In the next round the guy that beat me beat Jo-Wilfried Tsonga who went onto the finals of the Australian Open a few months later and you had about three guys who were top 10 playing in that challenger, and I was like if this is the level at the mid-range it’s definitely time to move on and do something else.
Then you went into the media side of the game after you retired, what was that transition like?

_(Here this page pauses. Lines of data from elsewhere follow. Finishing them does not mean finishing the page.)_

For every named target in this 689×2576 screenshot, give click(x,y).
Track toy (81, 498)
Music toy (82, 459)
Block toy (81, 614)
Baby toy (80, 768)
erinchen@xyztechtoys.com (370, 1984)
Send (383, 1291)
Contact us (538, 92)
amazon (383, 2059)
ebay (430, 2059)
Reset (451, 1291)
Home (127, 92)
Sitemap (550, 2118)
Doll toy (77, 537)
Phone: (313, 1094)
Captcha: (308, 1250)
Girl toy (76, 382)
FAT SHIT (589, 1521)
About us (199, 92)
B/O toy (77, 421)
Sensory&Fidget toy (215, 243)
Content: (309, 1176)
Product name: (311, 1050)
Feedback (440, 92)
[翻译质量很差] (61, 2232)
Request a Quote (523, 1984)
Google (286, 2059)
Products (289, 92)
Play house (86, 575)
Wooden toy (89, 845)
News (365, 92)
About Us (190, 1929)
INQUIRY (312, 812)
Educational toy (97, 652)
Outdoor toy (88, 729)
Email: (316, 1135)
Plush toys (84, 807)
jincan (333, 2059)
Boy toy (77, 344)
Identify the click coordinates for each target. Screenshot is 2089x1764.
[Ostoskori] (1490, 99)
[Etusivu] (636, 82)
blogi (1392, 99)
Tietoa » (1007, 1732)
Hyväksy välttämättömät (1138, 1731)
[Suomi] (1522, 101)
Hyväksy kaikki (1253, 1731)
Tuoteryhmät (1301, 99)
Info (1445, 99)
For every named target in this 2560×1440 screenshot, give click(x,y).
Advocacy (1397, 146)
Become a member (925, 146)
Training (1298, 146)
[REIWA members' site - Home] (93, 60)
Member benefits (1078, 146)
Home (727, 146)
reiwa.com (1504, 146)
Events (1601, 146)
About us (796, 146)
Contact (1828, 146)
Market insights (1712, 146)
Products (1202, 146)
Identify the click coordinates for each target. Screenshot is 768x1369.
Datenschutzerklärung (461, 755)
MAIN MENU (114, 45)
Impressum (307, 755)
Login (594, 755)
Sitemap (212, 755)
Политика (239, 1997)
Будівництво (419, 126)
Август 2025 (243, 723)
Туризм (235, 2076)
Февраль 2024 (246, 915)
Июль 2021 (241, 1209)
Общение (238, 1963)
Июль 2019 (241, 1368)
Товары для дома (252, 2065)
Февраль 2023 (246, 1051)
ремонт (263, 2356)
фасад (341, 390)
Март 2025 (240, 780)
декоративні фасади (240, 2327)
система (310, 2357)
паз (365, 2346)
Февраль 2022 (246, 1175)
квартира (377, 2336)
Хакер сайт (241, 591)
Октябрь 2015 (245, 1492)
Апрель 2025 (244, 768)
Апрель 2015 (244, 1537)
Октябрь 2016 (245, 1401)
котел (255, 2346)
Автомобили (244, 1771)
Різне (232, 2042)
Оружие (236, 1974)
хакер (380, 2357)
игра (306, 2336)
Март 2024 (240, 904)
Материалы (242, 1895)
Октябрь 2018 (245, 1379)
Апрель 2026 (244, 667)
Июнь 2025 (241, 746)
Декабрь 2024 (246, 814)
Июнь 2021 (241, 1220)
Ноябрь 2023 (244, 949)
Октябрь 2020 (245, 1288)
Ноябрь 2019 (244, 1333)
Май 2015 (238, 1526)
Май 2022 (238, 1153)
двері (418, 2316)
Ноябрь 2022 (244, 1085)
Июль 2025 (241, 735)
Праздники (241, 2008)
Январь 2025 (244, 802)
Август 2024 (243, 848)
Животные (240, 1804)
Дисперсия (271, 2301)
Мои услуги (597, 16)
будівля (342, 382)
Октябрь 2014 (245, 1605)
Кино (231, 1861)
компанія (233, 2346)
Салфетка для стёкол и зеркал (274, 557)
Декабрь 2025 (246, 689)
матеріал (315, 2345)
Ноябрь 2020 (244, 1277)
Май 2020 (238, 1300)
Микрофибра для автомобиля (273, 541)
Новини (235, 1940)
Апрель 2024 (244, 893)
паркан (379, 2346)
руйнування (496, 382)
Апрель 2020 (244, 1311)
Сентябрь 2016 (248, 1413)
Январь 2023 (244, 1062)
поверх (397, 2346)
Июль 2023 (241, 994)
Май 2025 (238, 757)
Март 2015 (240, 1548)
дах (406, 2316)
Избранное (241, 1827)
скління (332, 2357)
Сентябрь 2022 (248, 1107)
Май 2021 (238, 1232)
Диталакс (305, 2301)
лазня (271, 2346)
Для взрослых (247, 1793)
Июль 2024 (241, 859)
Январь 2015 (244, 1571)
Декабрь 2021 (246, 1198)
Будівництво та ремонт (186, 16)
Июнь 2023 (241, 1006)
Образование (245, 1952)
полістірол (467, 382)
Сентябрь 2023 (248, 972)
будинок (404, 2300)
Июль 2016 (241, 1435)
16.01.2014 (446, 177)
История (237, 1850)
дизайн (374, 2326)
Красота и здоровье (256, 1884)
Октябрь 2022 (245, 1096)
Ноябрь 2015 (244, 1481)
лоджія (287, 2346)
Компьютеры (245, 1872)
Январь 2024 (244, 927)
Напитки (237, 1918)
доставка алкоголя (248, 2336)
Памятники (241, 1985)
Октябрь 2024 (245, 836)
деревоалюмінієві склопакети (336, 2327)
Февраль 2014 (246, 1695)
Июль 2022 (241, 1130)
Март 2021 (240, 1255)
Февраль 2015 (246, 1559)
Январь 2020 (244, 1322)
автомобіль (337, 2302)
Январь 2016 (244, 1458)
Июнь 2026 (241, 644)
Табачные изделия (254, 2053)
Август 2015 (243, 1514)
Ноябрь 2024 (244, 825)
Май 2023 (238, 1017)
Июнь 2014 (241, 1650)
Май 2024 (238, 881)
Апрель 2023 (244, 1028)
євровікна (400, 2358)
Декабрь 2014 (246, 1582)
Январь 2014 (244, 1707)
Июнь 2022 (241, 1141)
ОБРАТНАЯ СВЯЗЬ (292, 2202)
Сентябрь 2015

I’ve been doing that nearly – wow, it’s been a while – it’s been nearly 14/15 years and you just either sink or swim, they just throw you in there with no training, you just go for it. I guess it’s like anybody’s job, they want to see if you can stay above the precipice as they say. I’ve enjoyed it and I enjoy giving back my knowledge on the game of tennis and I always like to see the next generation because everyone was like what’s going to happen, where are the greats going to come from, then we have three of the greatest players of all time come out. We have a Brit who obviously goes on and wins Wimbledon and Olympic gold medals. And there’s always going to be a next generation of great and exciting new players to watch, and every generation is interesting. There’s still parallels between what I did back in the last century to what’s happening now in the modern game.
Do you think Wimbledon will have a different feel this year because of the past 15 months and reduced crowds for most of the tournament or will the players just be focusing on being their best?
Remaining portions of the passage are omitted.